Les explications officielles de Bogota sur la libération surprise d'Ingrid Betancourt et des autres otages, ainsi que les démentis ce week-end sur le versement d'une rançon, n'ont pas pas levé toutes les zones d'ombres sur l'opération et le rôle joué par la France.

La Radio suisse romande (RSR) a affirmé que des membres des Forces armées révolutionnaires de Colombie (Farc) avaient touché quelque 20 millions de dollars pour libérer les otages, dont Ingrid Betancourt. Bogota a fermement démenti.

«Il n'est pas exclu qu'il y ait eu un accord avec des membres des Farc qui auraient négocié en secret leur reddition mais rien ne le prouve. La thèse officielle selon laquelle Bogota a tout simplement berné les guérilleros sans aucune contrepartie est très plausible», assure à l'AFP Fabrice Delloye, l'ex-mari d'Ingrid Betancourt.

«Les Colombiens nous avaient prévenus il y a quatre mois qu'ils étaient en train d'infiltrer un front des Farc», ajoute-t-il.

«Nous savions que les Colombiens tentaient d'infiltrer les guérilleros et qu'ils travaillaient sur Cesar», le commandant de la guérilla qui détenait Ingrid Betancourt, confirment des sources françaises proches du dossier. Sa femme avait été arrêtée en février.

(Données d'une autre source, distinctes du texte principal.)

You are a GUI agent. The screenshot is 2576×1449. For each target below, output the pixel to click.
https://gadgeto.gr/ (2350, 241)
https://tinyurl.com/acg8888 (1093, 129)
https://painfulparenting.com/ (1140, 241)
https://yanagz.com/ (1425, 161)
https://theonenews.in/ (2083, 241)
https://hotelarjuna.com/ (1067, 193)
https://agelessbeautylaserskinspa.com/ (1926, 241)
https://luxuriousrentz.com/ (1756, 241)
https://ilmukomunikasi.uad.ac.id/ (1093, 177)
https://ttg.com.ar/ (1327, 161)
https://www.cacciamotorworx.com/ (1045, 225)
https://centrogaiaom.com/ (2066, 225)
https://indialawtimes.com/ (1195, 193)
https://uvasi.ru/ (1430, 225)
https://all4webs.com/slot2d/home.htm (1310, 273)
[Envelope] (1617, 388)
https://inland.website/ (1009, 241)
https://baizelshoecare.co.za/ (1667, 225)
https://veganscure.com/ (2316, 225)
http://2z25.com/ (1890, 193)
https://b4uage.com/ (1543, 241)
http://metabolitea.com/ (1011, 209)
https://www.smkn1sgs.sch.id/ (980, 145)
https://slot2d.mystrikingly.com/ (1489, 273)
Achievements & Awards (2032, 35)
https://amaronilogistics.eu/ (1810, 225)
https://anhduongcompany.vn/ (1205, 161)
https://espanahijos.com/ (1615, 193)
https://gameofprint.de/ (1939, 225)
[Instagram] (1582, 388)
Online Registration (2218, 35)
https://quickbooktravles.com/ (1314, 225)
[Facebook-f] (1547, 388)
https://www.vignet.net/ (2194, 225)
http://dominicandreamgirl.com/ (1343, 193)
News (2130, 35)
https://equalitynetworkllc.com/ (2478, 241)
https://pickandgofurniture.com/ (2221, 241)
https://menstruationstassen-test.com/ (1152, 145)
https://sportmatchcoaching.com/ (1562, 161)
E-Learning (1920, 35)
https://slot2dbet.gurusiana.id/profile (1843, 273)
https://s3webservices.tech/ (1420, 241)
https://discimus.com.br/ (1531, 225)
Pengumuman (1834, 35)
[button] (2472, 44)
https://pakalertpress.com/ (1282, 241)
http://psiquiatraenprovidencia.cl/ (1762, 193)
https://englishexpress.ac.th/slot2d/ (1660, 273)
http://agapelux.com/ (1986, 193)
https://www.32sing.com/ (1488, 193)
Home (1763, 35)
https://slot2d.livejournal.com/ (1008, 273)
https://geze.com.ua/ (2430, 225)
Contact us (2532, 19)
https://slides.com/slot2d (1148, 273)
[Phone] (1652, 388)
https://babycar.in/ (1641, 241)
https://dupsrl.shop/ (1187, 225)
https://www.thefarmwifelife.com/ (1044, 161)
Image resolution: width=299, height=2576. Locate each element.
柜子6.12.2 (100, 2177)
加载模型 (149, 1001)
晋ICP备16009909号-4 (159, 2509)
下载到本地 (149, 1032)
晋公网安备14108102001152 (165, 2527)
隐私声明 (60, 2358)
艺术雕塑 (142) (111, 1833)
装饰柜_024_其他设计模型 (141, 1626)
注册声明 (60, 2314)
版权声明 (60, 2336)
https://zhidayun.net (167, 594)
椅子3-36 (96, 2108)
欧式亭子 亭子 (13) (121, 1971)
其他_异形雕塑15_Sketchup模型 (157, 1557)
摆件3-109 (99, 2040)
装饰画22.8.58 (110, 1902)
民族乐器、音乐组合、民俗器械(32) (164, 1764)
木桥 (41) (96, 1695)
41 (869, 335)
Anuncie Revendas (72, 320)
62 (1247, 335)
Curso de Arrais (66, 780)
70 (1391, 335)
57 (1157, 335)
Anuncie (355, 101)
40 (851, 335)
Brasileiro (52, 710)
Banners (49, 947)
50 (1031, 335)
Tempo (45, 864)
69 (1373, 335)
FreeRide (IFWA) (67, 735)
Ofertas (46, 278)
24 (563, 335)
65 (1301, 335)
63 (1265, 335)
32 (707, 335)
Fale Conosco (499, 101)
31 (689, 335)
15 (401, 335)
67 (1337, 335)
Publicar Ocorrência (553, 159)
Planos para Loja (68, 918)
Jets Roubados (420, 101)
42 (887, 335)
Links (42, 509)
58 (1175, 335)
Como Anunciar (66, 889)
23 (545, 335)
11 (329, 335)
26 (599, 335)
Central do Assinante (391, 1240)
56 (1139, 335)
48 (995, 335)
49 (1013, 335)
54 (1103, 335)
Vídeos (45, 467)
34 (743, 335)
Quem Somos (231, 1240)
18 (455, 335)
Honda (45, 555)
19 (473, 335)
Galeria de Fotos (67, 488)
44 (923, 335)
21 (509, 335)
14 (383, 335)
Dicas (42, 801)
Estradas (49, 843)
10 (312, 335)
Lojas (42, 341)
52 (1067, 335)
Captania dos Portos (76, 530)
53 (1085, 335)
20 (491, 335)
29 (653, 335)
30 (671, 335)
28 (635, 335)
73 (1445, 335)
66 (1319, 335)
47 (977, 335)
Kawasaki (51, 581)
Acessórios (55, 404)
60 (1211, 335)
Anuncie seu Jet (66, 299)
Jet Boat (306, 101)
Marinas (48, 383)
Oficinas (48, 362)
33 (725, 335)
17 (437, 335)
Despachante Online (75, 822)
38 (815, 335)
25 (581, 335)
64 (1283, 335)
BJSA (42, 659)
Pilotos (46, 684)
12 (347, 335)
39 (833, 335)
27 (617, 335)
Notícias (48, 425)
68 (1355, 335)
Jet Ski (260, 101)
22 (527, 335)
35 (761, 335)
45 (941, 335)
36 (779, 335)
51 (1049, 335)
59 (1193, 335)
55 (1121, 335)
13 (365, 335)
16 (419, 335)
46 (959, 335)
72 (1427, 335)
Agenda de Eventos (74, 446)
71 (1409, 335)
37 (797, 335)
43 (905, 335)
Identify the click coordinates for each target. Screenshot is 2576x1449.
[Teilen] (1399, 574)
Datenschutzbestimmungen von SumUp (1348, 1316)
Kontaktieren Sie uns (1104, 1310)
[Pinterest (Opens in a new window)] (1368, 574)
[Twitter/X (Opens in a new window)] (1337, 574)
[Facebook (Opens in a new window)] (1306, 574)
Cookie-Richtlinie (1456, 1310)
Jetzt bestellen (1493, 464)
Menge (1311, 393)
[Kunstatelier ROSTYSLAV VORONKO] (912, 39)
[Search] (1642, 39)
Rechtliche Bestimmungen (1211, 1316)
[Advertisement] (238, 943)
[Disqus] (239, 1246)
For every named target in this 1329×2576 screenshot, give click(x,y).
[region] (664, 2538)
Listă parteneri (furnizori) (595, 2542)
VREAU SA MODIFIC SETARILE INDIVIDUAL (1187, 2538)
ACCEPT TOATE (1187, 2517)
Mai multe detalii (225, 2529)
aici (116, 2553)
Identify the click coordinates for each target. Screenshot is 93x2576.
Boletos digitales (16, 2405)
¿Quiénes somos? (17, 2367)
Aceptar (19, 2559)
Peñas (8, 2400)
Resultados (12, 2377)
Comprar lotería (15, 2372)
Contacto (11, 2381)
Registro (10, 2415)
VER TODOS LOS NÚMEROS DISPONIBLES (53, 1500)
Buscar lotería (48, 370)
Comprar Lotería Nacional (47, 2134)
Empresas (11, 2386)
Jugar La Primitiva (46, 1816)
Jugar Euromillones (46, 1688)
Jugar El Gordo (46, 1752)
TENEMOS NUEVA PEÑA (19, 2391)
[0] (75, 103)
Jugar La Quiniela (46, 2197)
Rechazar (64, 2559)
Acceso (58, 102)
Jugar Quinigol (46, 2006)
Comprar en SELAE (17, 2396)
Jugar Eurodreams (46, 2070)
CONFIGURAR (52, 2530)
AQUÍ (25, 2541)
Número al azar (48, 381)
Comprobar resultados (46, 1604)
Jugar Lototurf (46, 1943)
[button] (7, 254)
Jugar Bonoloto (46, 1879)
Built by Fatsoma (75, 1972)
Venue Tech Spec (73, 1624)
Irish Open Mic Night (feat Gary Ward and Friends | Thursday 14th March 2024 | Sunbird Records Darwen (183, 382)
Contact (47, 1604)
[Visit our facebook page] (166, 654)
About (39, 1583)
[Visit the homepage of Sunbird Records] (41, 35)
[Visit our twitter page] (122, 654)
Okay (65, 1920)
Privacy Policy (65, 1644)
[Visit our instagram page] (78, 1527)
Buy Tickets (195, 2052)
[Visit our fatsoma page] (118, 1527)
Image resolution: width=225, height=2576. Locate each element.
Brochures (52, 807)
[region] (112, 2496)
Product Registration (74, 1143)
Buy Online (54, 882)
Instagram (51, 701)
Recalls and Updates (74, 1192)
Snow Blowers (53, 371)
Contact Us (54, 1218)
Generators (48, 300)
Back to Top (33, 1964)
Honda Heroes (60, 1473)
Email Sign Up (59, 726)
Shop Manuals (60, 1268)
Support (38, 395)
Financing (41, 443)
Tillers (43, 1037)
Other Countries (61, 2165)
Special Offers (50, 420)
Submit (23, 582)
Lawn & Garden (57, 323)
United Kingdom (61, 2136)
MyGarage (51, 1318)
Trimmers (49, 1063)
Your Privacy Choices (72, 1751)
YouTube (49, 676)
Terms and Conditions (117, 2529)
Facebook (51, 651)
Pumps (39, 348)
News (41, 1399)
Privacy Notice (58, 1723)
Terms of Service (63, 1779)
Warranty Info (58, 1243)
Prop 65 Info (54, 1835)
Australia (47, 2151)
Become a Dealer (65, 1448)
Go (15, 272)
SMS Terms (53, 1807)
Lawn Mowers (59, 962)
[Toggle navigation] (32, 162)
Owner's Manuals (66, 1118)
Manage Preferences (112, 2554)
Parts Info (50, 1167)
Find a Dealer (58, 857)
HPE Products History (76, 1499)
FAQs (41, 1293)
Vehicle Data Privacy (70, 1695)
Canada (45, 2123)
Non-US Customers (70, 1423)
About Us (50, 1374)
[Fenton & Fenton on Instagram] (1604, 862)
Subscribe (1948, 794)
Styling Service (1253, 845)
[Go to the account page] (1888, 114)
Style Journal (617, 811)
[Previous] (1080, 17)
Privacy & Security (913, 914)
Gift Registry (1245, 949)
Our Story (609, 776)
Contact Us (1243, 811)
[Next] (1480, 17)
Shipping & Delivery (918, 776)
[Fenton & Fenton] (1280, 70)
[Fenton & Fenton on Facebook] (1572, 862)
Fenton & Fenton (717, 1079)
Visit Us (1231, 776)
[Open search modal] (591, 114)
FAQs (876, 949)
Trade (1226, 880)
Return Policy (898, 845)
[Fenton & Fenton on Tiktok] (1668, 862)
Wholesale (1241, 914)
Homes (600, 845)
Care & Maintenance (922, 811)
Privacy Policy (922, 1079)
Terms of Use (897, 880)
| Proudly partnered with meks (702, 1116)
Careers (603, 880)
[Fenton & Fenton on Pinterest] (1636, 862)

Cesar et son second ont été arrêtés lors de l'opération de sauvetage des otages. Selon la presse colombienne, ils devraient être extradés vers les États-Unis «pour y être jugés».

«S'ils ont négocié leur sortie, ils ne resteront pas longtemps en prison», relève une source proche du dossier.

M. Uribe avait appelé à plusieurs reprises ces derniers mois les guérilleros à libérer leurs otages, assurant que le gouvernement était «disposé à ce que le guérillero, aussitôt après la libération, soit mis à bord d'un avion pour gagner un autre pays», évoquant alors la France.

Ingrid Betancourt s'est dite samedi persuadée que le commandant Enrique n'avait pas été acheté.

Paris a affirmé n'avoir été informé de l'opération qu'après la libération des otages et n'avoir versé aucune rançon.

A son arrivée en France vendredi, Ingrid Betancourt a déclaré que le gouvernement colombien avait «mis au point une stratégie différente» de l'intervention armée qu'il avait un temps privilégiée. Cette nouvelle stratégie a été «le fruit d'une réflexion commune entre Français et Colombiens», a-t-elle ajouté, sans plus de précision.

Une mission des émissaires chargés par la France, la Suisse et l'Espagne d'une médiation avec les Farc en faveur des otages, se trouvait dans le sud du pays peu avant l'opération, selon l'un d'eux, le Français Noël Saez.

Le ministre colombien de la Défense Juan Manuel Santos a parlé d'une «heureuse coïncidence». «Cela a permis que les membres des Farc qui retenaient les otages ne s'étonnent pas de l'opération que nous avions montée», a-t-il expliqué au journal Le Figaro de lundi.

La France a surtout accentué la pression internationale «afin que le caillou devienne trop lourd» pour le président colombien Alvaro Uribe, assure-t-on dans l'entourage de M. Sarkozy.

M. Santos a démenti toute participation étrangère à l'opération bien qu'il ait reconnu que les États-Unis en aient été informés préalablement, prêtant en outre un avion espion. La radio militaire israélienne a affirmé pour sa part que deux conseillers israéliens avaient participé aux préparatifs de l'opération.